Il Ministero dell’Interno, di concerto con il Ministero dell’Economia e delle Finanze, ha disposto il riparto dell’incremento di 220 milioni di euro del fondo destinato a sostenere, per il 2026, i maggiori oneri sostenuti dai Comuni delle Regioni a statuto ordinario per l’aumento delle indennità di funzione di sindaci e amministratori locali.
Il decreto, firmato il 6 maggio 2026 e registrato dalla Corte dei conti il 15 giugno scorso, è stato pubblicato nella sezione “I Decreti”, mentre l’avviso è in corso di pubblicazione nella Gazzetta Ufficiale. Le risorse sono assegnate secondo i criteri definiti nella nota metodologica allegata al provvedimento e ripartite tra gli enti beneficiari indicati nel piano di riparto.

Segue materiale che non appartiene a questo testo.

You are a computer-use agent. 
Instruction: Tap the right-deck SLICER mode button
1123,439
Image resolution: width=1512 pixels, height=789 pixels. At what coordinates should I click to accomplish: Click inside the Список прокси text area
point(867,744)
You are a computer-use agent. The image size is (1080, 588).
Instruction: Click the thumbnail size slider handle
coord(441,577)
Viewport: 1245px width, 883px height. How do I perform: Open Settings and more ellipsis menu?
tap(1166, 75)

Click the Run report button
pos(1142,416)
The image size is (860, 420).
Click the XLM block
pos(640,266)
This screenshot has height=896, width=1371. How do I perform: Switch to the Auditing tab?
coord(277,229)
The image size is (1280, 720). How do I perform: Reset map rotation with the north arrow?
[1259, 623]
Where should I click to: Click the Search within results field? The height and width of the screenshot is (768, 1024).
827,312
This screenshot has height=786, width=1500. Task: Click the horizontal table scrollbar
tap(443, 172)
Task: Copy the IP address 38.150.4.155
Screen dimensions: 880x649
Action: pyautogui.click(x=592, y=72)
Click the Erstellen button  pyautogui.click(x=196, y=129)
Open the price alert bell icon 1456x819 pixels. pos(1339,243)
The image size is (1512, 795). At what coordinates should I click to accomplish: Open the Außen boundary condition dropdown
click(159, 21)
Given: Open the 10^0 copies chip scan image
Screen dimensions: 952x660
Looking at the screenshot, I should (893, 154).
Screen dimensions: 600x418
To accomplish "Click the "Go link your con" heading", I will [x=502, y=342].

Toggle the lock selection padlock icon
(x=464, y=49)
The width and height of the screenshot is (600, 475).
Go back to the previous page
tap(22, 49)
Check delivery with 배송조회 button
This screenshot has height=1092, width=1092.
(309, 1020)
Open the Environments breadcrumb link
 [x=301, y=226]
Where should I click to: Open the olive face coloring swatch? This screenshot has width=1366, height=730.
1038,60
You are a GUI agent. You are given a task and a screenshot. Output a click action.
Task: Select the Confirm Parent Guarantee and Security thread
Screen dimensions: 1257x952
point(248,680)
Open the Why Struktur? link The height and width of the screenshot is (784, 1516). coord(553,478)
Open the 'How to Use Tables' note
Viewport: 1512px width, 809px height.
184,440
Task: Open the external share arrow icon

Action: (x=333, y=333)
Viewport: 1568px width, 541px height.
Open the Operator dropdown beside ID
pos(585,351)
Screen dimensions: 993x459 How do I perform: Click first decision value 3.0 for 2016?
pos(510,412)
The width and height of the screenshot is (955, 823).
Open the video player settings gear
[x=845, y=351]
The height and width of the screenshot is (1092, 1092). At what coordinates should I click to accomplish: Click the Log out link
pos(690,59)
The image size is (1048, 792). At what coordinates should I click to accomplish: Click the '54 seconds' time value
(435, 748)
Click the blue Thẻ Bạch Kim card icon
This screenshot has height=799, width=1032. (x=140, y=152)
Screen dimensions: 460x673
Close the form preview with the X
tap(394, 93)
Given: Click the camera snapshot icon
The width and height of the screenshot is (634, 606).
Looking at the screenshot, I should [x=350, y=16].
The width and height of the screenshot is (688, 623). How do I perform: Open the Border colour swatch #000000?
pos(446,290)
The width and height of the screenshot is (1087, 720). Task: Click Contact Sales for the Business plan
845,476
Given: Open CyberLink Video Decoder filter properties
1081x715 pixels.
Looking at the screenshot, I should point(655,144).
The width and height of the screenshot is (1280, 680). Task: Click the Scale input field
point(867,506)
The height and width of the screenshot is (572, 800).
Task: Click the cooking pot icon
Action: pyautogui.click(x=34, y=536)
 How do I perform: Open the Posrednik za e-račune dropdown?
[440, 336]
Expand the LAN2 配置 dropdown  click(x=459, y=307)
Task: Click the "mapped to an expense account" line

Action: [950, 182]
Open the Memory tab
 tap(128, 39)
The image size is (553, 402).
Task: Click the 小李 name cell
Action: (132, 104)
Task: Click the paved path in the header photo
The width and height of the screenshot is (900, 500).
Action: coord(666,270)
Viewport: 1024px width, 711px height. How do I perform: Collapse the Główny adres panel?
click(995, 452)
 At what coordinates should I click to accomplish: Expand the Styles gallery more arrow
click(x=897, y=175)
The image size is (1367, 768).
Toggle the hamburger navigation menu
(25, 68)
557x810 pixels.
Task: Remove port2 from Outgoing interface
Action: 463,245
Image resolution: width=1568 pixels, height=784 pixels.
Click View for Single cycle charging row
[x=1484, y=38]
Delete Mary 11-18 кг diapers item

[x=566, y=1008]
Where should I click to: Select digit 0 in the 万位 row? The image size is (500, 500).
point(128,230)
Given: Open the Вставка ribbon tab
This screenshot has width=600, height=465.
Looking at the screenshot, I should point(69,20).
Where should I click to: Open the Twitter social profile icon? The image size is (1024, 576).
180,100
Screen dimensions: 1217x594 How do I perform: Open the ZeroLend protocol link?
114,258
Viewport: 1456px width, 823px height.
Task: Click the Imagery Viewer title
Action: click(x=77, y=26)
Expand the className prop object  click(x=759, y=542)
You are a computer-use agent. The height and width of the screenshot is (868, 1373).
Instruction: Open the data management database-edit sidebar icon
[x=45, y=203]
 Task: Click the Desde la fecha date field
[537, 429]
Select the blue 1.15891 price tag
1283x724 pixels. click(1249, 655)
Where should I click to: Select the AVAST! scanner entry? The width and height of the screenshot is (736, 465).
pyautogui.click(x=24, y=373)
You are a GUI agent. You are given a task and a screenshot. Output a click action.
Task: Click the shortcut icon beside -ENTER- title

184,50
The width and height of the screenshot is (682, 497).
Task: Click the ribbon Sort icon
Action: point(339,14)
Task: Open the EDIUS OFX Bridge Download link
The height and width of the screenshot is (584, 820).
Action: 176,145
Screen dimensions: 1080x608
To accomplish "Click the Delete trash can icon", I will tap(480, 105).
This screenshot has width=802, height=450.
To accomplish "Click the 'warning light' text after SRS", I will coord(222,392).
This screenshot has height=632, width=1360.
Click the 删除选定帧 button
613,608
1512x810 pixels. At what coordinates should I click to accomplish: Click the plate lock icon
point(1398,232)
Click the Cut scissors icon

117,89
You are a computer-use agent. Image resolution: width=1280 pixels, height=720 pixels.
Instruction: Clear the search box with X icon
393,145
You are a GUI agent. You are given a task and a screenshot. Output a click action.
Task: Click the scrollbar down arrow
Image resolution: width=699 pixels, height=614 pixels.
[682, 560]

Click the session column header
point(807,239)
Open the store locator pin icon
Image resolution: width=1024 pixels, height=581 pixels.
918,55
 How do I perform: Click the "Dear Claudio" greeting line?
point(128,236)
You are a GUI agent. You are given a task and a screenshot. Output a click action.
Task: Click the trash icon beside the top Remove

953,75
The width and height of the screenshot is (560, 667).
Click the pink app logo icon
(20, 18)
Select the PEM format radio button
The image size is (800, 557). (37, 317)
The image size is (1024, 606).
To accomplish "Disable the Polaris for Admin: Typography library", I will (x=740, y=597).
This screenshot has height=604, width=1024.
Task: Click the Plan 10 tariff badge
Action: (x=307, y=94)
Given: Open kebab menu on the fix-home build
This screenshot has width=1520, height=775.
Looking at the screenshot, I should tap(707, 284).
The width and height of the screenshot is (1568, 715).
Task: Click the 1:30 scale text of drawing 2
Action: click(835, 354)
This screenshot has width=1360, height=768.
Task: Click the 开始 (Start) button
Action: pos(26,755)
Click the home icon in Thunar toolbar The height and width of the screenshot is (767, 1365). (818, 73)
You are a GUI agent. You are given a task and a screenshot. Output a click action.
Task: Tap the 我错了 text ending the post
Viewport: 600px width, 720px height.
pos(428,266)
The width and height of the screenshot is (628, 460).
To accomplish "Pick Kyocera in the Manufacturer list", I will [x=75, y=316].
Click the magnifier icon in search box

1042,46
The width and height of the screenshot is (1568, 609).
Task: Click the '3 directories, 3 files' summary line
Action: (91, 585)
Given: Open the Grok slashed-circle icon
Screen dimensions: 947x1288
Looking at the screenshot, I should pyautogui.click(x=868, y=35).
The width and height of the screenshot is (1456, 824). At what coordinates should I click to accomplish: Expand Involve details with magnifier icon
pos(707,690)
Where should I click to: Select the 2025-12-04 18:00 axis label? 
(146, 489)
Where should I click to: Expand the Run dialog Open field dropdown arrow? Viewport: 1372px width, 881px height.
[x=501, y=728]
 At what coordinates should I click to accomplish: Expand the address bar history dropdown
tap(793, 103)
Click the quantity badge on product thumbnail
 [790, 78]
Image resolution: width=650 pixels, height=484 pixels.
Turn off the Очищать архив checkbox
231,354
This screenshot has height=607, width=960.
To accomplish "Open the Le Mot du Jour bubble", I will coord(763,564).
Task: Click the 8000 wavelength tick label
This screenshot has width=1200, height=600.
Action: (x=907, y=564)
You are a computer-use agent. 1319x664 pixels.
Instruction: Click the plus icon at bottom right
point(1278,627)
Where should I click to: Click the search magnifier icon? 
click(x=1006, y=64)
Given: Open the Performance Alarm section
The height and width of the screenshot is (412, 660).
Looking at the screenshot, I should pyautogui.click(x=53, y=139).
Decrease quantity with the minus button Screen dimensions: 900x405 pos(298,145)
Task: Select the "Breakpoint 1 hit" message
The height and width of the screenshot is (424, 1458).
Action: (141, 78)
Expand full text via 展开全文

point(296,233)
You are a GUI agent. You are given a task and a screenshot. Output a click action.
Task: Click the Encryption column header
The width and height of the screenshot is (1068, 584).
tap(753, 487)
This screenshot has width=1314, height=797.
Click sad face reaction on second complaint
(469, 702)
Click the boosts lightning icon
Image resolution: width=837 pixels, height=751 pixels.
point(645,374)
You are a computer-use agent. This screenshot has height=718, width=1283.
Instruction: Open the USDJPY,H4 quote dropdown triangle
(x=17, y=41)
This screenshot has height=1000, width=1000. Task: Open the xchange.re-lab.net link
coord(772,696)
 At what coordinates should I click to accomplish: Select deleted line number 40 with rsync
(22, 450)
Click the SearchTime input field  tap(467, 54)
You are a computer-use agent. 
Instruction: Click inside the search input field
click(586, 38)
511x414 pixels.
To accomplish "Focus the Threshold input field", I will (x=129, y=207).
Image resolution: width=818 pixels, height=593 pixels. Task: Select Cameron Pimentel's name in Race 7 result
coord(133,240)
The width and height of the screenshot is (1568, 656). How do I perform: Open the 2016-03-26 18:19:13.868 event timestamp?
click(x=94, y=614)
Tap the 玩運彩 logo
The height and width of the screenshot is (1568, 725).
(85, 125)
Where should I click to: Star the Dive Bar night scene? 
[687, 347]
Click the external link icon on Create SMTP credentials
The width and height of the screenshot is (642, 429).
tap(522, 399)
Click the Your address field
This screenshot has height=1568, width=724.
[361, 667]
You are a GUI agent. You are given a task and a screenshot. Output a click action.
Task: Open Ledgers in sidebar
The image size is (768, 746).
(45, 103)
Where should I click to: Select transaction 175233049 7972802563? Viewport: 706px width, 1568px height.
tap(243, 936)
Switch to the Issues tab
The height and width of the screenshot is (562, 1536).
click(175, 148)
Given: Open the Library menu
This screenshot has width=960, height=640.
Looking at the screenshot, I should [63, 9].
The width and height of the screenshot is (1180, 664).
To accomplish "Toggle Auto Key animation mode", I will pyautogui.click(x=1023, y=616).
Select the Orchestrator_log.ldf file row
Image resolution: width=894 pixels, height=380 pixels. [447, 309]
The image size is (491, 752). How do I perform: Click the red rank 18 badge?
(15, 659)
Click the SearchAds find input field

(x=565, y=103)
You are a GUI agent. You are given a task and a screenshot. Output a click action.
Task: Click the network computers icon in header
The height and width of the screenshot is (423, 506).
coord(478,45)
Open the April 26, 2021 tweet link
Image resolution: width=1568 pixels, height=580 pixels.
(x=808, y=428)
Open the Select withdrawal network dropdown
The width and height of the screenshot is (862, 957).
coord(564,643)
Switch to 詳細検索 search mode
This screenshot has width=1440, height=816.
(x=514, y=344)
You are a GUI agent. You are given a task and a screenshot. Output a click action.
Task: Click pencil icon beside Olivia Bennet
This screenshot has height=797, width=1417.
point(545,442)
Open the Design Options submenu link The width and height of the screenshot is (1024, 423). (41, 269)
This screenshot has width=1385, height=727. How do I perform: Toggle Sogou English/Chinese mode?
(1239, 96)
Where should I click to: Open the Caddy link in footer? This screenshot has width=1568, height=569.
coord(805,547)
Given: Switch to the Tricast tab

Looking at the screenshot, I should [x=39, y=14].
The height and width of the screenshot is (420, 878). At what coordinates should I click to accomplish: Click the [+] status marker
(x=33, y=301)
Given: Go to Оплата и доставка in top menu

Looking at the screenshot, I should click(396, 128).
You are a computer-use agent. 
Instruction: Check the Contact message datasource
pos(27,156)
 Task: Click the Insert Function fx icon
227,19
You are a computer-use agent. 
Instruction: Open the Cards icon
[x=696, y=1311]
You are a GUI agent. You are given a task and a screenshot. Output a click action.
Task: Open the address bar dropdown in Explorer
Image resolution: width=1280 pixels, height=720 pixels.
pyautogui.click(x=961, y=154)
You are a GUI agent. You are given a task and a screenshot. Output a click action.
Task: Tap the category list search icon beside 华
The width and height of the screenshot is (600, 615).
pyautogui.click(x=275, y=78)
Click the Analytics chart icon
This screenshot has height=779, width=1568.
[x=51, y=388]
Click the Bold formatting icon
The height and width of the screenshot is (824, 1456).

Il finanziamento è previsto dalla legge di Bilancio 2022, che ha incrementato stabilmente il fondo destinato a compensare gli effetti dell’aumento delle indennità di funzione di sindaci, vicesindaci, assessori e presidenti dei consigli comunali. Per i Comuni con popolazione fino a 3.000 abitanti, le somme assegnate si aggiungono a quelle già previste dal fondo istituito nel 2020.
Le risorse potranno essere utilizzate esclusivamente per coprire i maggiori costi derivanti dall’incremento delle indennità. Eventuali quote non impiegate entro l’esercizio finanziario 2026 dovranno essere restituite al bilancio dello Stato.